The mother of a child born with Down syndrome is speaking out against legislation that bans abortions after a fetal diagnosis of the genetic disorder.
Hallie Levine, 42, of Stamford, Connecticut, wrote in an essay for Yahoo Parenting about the struggles of raising a child with Down syndrome. She wrote that she was “appalled” that the state of Ohio might become the second state to outlaw women from terminating pregnancies based on a prenatal Down syndrome diagnosis, adding that if she had known about her daughter’s condition, she would have gotten an abortion.
“This is an issue that hits close to home for me: If I had had a prenatal diagnosis, I would have obtained an abortion,” Levine wrote. “Today, I am beyond grateful that I didn’t. But I cannot ever in any circumstances imagine insisting others not have that right.”
North Dakota became the first state to prohibit such abortions in 2013. The legislation outlaws abortions based on cases of “genetic abnormality or a potential for a genetic abnormality.”

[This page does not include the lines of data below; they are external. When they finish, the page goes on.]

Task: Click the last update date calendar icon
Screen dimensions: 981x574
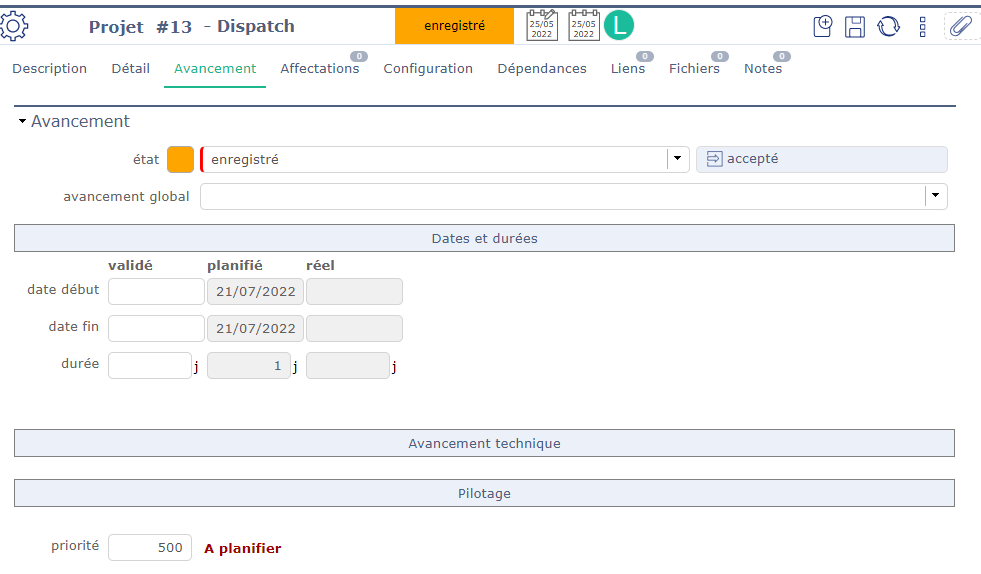Action: tap(584, 25)
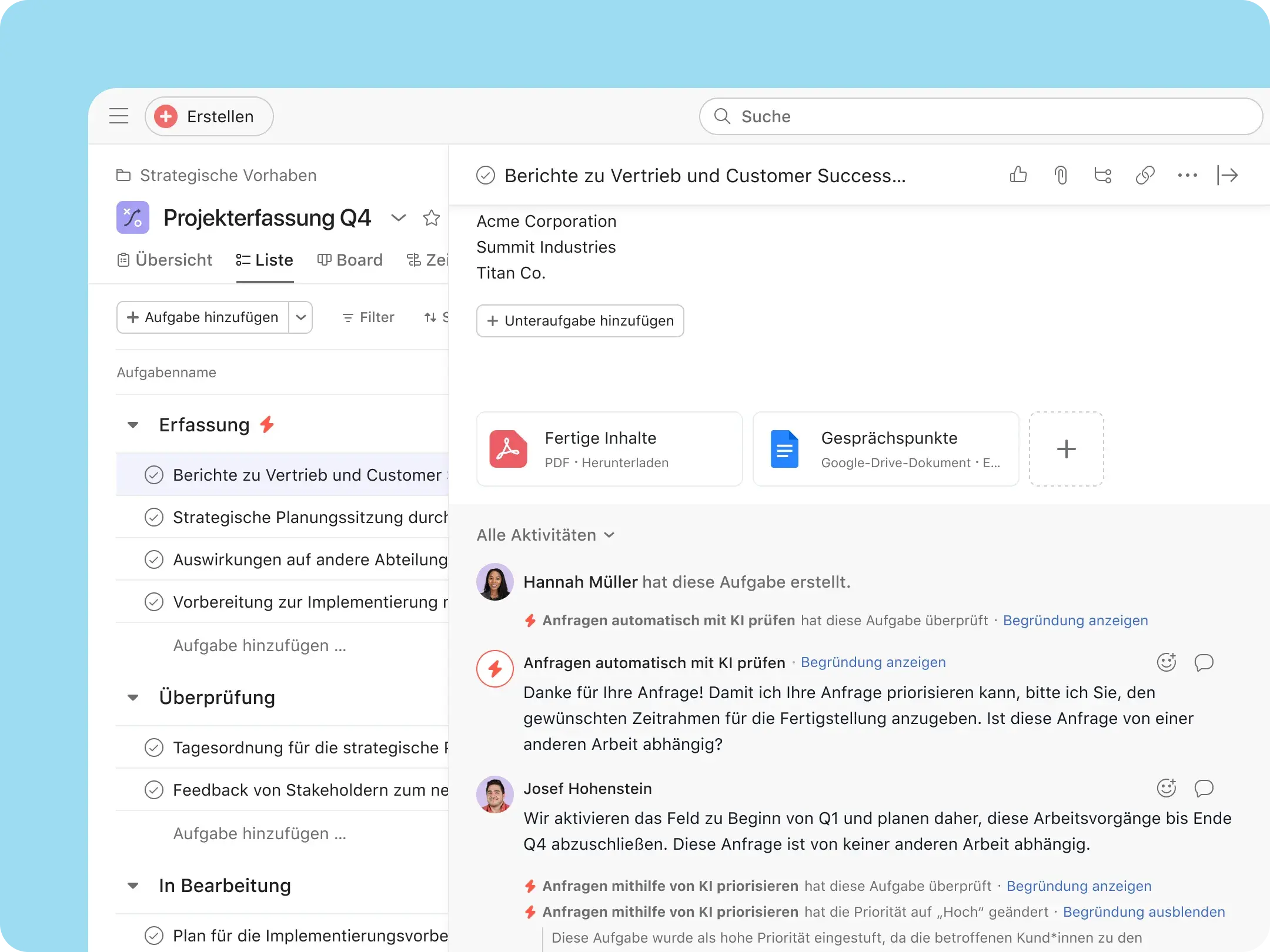This screenshot has width=1270, height=952.
Task: Like the task with thumbs-up icon
Action: point(1018,175)
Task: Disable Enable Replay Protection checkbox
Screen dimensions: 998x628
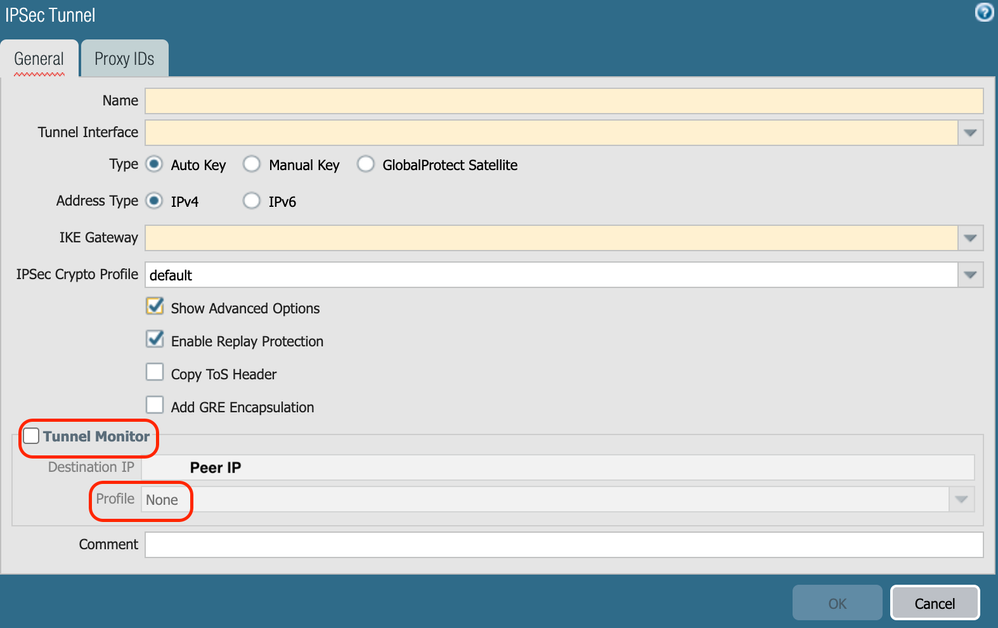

Levine cited a statistic claiming that, “anywhere from 67 percent to 85 percent of women who learn their baby has Down syndrome terminate their pregnancies.”
The mother of three recalled asking her doctor for an amniotic fluid test on numerous occasions. She said she couldn’t shake the feeling that something was wrong, but was constantly “greeted with condescension” whenever she voiced her concerns.
“It turns out my fears were warranted: My daughter arrived a month early, with a shock of dark hair, a huge, lusty cry — and a diagnosis of Down syndrome,” Levine wrote.
Just an hour after her daughter was born, doctors told Levine the child needed immediate surgery for an intestinal obstruction. They also suspected the baby had a heart defect.
“I just stared at them in absolute shock, thinking: ‘I never signed up for this,’” she wrote.
Levine said she struggled with “crippling postpartum depression” months after her daughter Johanna’s birth. She wrote that knowing she would have terminated her pregnancy had she known about Johanna’s condition filled her with guilt.
Still, Levine believes no woman should be forced to go through what she went through.
“Johanna (nicknamed Jo Jo) is the center of my world, and she’s doing great,” Levine added. “But it was a rocky road to get where we are today, and while it’s a path I’m glad I’m on, I would never want to see a woman forced into it.”
Levine said if she had known about Johanna’s condition and was forced to go through with the pregnancy, “it would have been a disaster.”
“The worst thing you can do to a woman going through a crisis is to leave her feeling even more disempowered,” she wrote.
Levine concluded that the legislation to force women to give birth to a child with Down syndrome does nothing to help people with the disorder. She wrote that all it does is send her daughter a message that “she doesn't have the right to make decisions based on what she thinks is in her baby's interest.”